Discípulo a escondidas de Cristo, que dio la cara por él en el momento más duro: para pedir a Pilatos recoger Su Cuerpo muerto de la Cruz y enterrarlo en el sepulcro.
Los cuatro evangelistas le mencionan, aunque muy
brevemente, y todos coinciden en señalar su intervención en el mismo
episodio, el único por el cual este notable de Jerusalén, miembro del
Sanedrín, «hombre rico» según Mateo, «ilustre» según Marcos, aparece de
un modo fugaz en la historia de Cristo.
José pide permiso a Pilatos para sepultar a Jesús, y una vez
concedido, con la ayuda de Nicodemo desclava el cuerpo de la cruz y lo
lleva a un nuevo sepulcro excavado en la roca (por eso la tradición
cristiana le hace patrón de embalsamadores y sepultureros). Es cuanto se
nos dice de él.
¿Quién fue este piadoso personaje? «Persona buena y honrada», le
describe san Lucas, «que aguardaba el reino de Dios», o sea «que era
también discípulo de Jesús» (Mateo), «pero clandestino, por miedo a las
autoridades judías» (Juan). Un discípulo vergonzante que ahora,
«armándose de valor», precisa Marcos, reclama el cuerpo del Maestro.

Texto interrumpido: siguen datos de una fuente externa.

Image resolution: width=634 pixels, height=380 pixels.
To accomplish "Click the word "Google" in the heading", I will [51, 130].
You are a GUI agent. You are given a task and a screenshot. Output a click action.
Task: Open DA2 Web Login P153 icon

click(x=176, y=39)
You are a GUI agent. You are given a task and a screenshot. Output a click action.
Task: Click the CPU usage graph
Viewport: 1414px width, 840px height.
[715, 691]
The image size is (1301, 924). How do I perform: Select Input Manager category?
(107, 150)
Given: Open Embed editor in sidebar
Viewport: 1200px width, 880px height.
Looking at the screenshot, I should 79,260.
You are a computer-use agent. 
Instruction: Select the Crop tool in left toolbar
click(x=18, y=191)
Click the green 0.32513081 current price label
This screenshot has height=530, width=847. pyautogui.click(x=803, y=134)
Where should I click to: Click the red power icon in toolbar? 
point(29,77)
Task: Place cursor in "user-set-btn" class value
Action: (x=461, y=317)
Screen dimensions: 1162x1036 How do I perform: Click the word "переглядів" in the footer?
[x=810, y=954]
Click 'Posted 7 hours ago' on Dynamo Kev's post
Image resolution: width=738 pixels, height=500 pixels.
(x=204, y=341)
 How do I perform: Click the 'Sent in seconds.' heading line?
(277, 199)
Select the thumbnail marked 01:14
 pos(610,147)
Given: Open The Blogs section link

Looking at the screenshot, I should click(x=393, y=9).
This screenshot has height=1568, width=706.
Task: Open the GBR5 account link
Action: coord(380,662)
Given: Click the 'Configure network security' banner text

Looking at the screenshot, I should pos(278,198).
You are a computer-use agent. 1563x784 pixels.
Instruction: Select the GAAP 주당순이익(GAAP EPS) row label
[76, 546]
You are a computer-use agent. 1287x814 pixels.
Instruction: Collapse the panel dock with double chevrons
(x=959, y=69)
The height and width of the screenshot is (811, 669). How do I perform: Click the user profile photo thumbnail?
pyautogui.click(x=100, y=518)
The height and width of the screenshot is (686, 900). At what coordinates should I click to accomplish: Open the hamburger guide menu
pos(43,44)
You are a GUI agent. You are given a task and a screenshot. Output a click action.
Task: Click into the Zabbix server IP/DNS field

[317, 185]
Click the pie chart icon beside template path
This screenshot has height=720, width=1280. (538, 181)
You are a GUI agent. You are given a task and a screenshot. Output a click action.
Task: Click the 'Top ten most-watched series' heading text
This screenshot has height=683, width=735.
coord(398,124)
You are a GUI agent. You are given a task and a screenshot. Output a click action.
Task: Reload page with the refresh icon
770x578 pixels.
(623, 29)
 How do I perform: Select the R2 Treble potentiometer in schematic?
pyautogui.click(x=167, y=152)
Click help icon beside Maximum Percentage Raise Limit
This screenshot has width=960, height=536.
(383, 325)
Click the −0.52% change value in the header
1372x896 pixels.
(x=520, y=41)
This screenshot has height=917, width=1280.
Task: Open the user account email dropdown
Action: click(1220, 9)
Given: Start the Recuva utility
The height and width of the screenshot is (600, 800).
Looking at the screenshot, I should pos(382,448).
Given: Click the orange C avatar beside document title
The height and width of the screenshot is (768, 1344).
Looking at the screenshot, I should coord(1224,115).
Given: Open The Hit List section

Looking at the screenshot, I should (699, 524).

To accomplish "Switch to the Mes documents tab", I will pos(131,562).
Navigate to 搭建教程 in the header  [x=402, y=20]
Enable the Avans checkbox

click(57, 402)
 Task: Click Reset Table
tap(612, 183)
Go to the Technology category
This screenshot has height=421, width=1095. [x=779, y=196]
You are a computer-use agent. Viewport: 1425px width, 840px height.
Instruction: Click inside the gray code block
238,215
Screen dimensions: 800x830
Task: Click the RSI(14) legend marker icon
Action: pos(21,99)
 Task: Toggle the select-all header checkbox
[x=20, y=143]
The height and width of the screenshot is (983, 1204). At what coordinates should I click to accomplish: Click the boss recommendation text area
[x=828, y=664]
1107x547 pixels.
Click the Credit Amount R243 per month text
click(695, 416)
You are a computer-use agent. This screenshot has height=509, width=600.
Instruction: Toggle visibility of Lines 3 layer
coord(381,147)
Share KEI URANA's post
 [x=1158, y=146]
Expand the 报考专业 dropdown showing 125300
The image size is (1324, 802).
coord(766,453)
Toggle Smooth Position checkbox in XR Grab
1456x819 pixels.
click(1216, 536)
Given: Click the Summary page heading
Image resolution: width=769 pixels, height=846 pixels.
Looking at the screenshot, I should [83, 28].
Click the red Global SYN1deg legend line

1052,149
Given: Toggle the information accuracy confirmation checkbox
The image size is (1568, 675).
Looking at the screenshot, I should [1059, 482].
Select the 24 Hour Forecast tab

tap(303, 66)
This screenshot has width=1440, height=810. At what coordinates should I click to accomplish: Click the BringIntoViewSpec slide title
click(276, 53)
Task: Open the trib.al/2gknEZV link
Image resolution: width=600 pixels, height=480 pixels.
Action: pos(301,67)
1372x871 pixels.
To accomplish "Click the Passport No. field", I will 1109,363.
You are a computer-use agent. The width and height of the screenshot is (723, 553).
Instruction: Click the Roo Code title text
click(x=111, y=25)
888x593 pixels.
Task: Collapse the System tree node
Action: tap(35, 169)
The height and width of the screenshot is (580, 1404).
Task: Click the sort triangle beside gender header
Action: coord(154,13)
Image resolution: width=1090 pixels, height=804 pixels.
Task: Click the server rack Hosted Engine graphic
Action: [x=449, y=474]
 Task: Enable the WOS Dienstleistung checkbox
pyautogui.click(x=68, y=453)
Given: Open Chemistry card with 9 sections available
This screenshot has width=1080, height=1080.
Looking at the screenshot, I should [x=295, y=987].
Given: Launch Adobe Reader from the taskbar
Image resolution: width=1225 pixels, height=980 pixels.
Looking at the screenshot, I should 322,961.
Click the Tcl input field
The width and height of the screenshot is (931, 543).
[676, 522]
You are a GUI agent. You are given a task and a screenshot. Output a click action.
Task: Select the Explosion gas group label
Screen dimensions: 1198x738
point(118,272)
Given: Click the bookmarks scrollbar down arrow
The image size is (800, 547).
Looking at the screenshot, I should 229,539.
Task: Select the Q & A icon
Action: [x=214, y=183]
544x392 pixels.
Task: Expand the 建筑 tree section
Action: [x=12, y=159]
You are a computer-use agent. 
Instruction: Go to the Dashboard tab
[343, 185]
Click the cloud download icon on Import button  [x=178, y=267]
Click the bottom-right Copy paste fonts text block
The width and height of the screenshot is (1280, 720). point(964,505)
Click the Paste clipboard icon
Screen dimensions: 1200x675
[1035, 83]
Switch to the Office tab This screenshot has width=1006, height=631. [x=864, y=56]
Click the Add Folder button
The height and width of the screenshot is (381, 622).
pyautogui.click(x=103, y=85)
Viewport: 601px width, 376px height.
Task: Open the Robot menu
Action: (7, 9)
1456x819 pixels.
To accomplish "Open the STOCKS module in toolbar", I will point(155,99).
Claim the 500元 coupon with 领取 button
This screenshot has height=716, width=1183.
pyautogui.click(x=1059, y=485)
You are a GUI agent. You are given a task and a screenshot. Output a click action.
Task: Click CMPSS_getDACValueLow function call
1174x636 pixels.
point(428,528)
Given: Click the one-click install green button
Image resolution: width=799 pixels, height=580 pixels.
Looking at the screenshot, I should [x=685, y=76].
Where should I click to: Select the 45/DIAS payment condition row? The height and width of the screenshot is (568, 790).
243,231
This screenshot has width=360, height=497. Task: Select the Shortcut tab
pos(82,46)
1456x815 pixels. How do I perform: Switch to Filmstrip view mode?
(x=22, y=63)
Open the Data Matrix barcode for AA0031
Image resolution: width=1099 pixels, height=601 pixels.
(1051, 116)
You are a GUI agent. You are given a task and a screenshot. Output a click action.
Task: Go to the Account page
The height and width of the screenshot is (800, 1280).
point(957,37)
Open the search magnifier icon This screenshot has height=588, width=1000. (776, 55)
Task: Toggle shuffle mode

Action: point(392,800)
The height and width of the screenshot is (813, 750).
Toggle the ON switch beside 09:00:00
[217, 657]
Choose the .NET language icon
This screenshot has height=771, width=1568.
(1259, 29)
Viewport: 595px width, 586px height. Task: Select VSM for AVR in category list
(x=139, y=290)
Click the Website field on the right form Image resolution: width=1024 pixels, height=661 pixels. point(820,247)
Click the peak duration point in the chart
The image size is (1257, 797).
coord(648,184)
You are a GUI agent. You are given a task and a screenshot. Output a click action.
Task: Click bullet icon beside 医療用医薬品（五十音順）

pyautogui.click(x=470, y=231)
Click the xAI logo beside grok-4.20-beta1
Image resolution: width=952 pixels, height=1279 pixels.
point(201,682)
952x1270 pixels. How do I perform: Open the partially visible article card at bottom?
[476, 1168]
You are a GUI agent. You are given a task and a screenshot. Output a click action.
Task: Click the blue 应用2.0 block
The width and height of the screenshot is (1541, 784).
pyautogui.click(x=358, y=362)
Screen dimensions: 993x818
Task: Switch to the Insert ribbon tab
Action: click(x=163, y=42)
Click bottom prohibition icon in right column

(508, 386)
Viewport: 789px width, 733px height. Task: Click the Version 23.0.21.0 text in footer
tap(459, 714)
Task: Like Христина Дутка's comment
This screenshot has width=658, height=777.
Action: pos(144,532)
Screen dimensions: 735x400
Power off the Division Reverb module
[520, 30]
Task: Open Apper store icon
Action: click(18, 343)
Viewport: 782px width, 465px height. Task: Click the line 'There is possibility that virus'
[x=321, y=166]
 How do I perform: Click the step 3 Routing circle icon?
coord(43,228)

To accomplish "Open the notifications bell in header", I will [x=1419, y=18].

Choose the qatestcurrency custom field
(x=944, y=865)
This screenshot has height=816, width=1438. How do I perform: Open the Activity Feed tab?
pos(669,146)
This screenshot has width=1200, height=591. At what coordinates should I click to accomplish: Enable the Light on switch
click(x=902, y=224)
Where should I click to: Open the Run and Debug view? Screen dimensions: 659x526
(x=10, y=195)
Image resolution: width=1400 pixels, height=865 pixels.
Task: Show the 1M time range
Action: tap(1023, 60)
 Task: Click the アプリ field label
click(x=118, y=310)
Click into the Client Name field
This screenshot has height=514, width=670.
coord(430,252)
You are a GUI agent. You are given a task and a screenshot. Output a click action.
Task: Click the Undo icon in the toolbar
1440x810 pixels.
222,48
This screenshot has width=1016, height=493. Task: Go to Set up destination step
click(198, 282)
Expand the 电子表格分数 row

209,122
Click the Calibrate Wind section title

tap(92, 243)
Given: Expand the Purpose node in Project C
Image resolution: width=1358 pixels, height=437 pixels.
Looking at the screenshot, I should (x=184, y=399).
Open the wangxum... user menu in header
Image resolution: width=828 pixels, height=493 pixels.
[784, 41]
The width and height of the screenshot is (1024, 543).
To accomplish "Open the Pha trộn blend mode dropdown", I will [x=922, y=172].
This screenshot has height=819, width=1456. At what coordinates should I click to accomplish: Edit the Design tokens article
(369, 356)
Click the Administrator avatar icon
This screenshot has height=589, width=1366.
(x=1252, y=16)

Jesús acababa de morir ignominiosamente, Pedro ha renegado de Él por
tres veces en público, los apóstoles, acobardados y vencidos por el
desaliento, se esconden o se dispersan, y en la prueba el único que da
la cara, el único que se arma de valor, es un discípulo secreto que
hasta ahora no se atrevía a declarar su condición.
José de Arimatea inspira un gran respeto, y la leyenda (que le hace
recoger en el Gólgota, con el santo Grial, la sangre de Cristo) subraya
esa dignidad del que sale de la sombra en el peor momento con una
valentía que no tuvieron los más fieles. Él, quizá mal visto por los
apóstoles, que podían reprocharle que no se comprometiera, tiene el
incontenible arrojo de los tímidos, la impensada serenidad de los
nerviosos, la brusca decisión de los titubeantes, y por eso se le
venera, por haber hecho valientemente misericordia con el Señor.